Pest Status of Cuban Cockroaches

Due to their exotic appearance, there are many who choose to keep Cuban cockroaches as pets. They are a non-invasive pet that can be kept in its own right, or similarly, they may also be kept by people or pet shops to feed other creatures, as they are considered to be a great live food source and are packed with protein. They have a unique appearance and diet which makes them exotic within the cockroach genus and are a firm favorite amongst roach collectors.

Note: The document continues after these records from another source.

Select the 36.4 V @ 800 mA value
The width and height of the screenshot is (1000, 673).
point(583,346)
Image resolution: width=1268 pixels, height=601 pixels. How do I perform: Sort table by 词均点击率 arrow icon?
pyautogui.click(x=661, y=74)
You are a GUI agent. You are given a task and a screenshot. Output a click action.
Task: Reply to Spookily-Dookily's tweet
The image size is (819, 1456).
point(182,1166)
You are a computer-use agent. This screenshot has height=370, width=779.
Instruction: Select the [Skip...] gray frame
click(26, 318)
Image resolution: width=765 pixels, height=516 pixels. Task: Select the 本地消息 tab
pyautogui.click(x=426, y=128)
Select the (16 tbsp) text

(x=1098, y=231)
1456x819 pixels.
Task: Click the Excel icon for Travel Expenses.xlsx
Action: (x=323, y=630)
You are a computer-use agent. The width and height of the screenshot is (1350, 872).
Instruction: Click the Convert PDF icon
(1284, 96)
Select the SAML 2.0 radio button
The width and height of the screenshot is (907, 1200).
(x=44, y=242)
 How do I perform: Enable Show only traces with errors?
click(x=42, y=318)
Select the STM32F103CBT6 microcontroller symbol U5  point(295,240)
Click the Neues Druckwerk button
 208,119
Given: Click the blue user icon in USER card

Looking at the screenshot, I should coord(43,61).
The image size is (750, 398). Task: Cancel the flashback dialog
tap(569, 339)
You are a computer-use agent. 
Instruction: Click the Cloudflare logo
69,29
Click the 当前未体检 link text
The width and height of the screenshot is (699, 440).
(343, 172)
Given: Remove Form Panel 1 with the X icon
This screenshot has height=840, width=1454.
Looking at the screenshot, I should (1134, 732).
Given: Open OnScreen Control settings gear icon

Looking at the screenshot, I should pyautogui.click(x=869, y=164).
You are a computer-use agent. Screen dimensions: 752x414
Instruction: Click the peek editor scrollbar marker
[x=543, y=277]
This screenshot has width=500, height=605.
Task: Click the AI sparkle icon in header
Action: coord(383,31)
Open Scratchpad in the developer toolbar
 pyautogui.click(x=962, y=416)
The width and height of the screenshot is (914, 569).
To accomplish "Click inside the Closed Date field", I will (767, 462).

Cuban cockroaches are harmless in their presence and may only damage fresh fruit which has been left out, or has fallen from trees. They are not known to carry any disease and are unlikely to bite. Not capable of stinging, these creatures cause no significant concern for humans or pets. For most who want to get rid of them, they are a nuisance that they don't want around.

Cuban Cockroach Control

Cuban cockroaches can be a particularly troublesome problem, especially in the summer time where there are more of them around. Some preventative measures to keep Cuban cockroaches away include placing screens over windows and doorways and ensuring crawlspaces are adequately covered to prevent flying cuban roaches from finding their way inside by accident. Greenhouses should be monitored regularly for existence of reproduction.


It should also be noted that Cuban cockroaches hardly ever breed indoors, so if you have found signs of reproduction, ensure correct identification of the pest so that the correct treatment is applied.


There are a number of different methods to choose from for controlling Cuban cockroaches ranging from baits to liquid insecticides to be used as a barrier around a structure to discourage Cuban cockroaches from venturing on indoors.


Please ensure correct application as per the manufactures instructions when using baits or chemicals in your home.